* [Extract]:
Three Points Of View On Fandom, Fan Fiction & Fan Art
/Clive Thompson on the Importance of Fan Fiction, Wired.com
Paracosms are the fantasy worlds that many dreamy, imaginative kids like to invent when they’re young. Some of history’s most creative adults had engaged in “worldplay” as children. The Brontë siblings, in one famous example, concocted paracosms so elaborate that they documented them with meticulous maps, drawings, and hundreds of pages of encyclopedic writing.
It now appears that, like the Brontës, kids who engage in paracosmic play are more likely to be creative as adults. In 2002 researchers Michele and Robert Root-Bernstein conducted an elegant study. They polled recipients of MacArthur genius grants — which reward those who’ve been particularly creative in areas as diverse as law, chemistry, and architecture — to see if they’d created paracosms as children. Amazingly, the MacArthur fellows were twice as likely as “normal” nongeniuses to have done so. Some fields were particularly rife with worldplayers: Fully 46 percent of the recipients polled in the social sciences had created paracosms in their youth.
Why would worldplay make you more creative in your career? Probably because, as the Root-Bernsteins point out, it requires practical creativity. Fleshing out a universe demands not just imagination but an attention to detail, consistency, rule sets, and logic. You have to grapple with constraints — just as when you’re problem-solving at work.

(Page and screen pointing data)
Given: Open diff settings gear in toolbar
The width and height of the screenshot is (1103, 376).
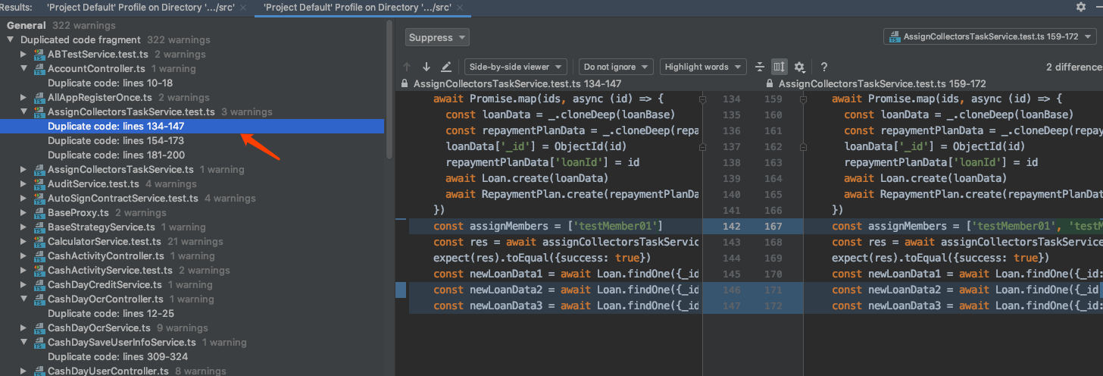Looking at the screenshot, I should click(x=799, y=67).
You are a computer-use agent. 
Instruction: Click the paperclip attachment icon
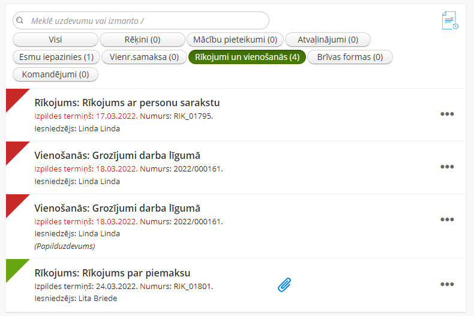click(x=284, y=285)
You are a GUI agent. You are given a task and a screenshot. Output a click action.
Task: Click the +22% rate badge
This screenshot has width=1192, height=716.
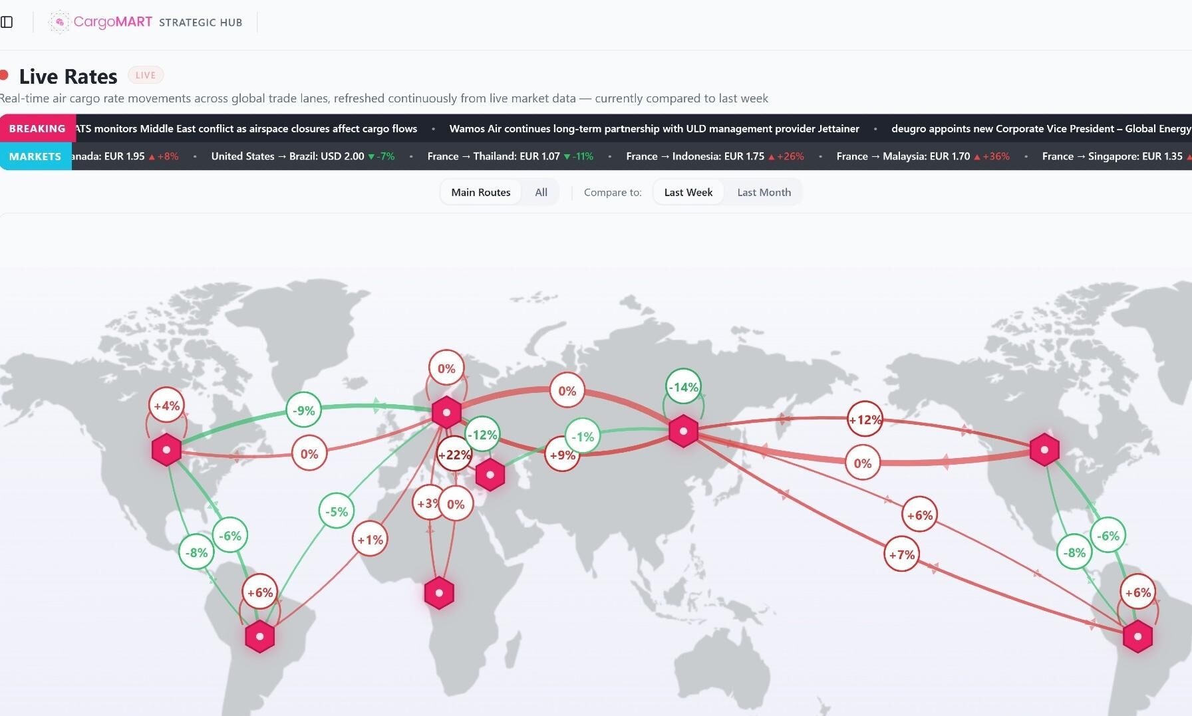pyautogui.click(x=454, y=455)
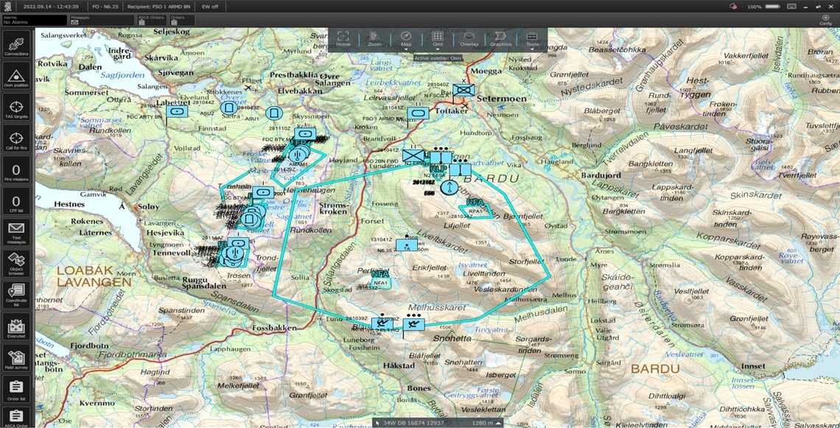This screenshot has width=840, height=428.
Task: Expand the Map dropdown in the toolbar
Action: [406, 49]
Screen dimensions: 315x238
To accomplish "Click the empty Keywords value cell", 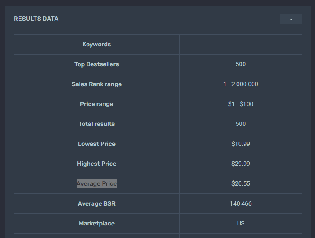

* [Your tasks]:
1) Reproduce the passage of the paracosm article that opens with the words containing "Why would worldplay" and closes with "problem-solving at work.".
2) Answer these questions using the paracosm article:
(a) In what year did Michele and Robert Root-Bernstein conduct their study?
(b) What percentage of the polled recipients in the social sciences had created paracosms in their youth?
(c) Which siblings documented their paracosms with maps, drawings, and hundreds of pages of encyclopedic writing?

* [Set of answers]:
1)
Why would worldplay make you more creative in your career? Probably because, as the Root-Bernsteins point out, it requires practical creativity. Fleshing out a universe demands not just imagination but an attention to detail, consistency, rule sets, and logic. You have to grapple with constraints — just as when you’re problem-solving at work.

2)
(a) 2002
(b) 46 percent
(c) The Brontë siblings